▶ [ENTRIES PROVIDED]:
◆ ◆ ◆ ◆ ◆ ◆ ◆
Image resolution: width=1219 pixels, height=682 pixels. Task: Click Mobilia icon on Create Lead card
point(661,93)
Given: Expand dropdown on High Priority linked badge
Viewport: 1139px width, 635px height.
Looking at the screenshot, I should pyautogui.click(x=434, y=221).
◆ ◆ ◆ ◆ ◆ ◆ ◆
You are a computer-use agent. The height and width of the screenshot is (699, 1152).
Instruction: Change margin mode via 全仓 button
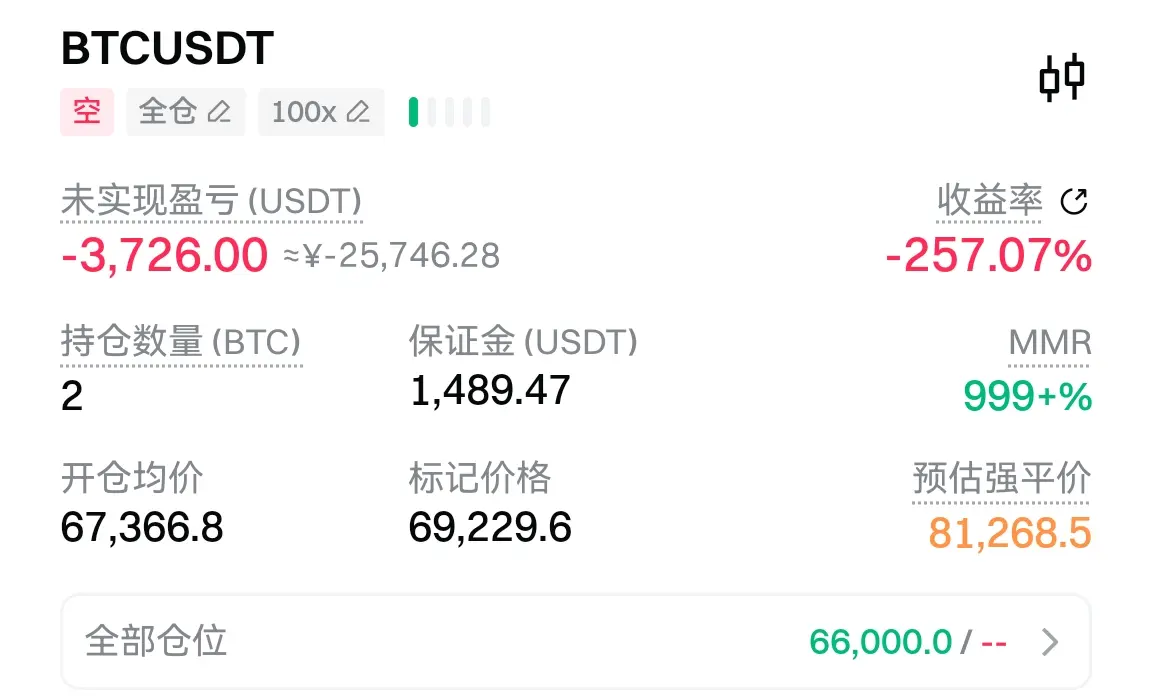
◆ ◆ ◆ ◆ ◆ ◆ ◆
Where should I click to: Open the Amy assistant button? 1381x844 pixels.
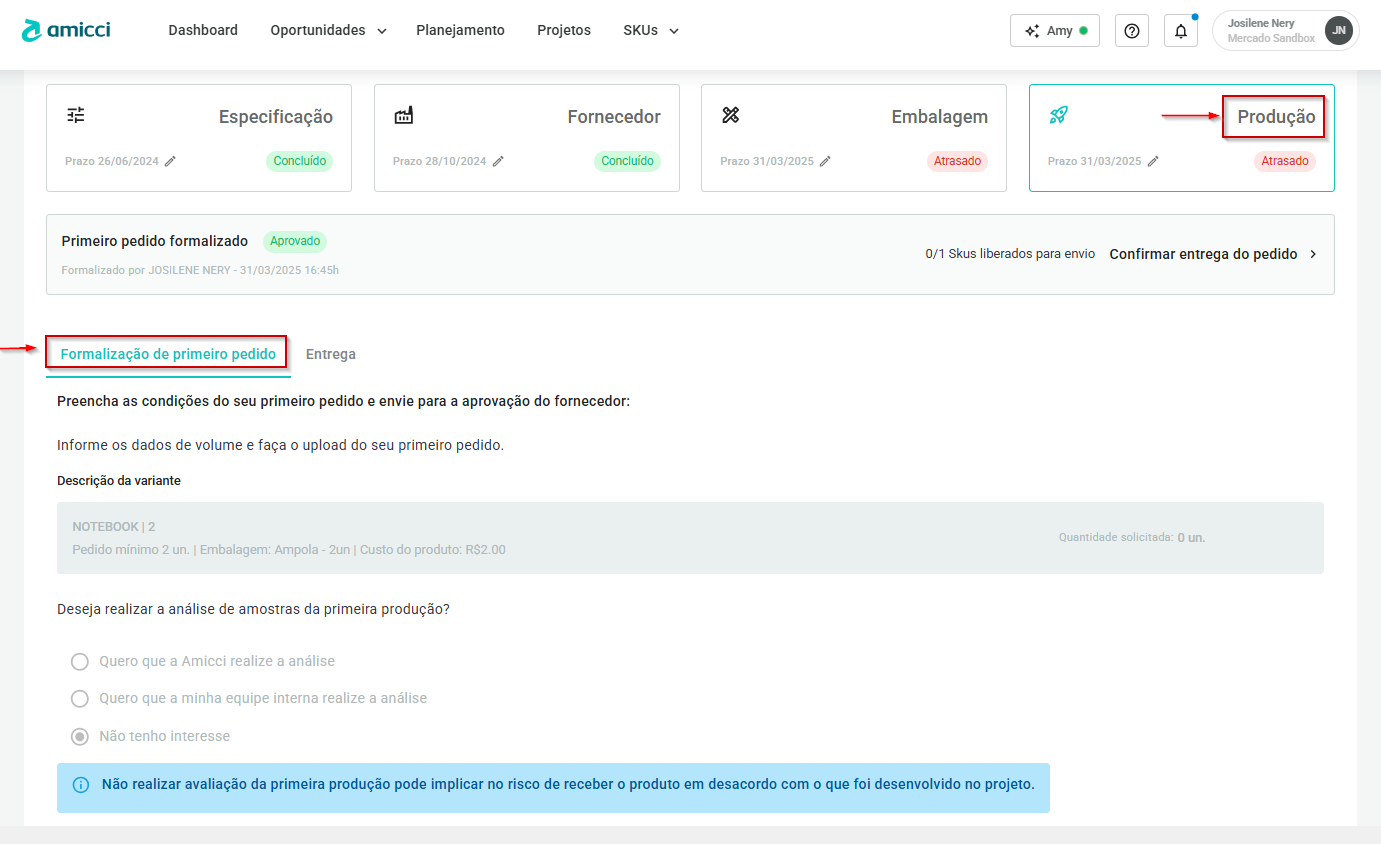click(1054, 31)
◆ ◆ ◆ ◆ ◆ ◆ ◆
▶ [WHAT IS BEING ASKED]:
Within the material above, the line with "You are a computer-use" opens the range and the line with "Instruction: Change margin mode via 全仓 button" closes it; reproduce that range word for word.

▶ [RESULT FOR THIS EXERCISE]:
You are a computer-use agent. The height and width of the screenshot is (699, 1152).
Instruction: Change margin mode via 全仓 button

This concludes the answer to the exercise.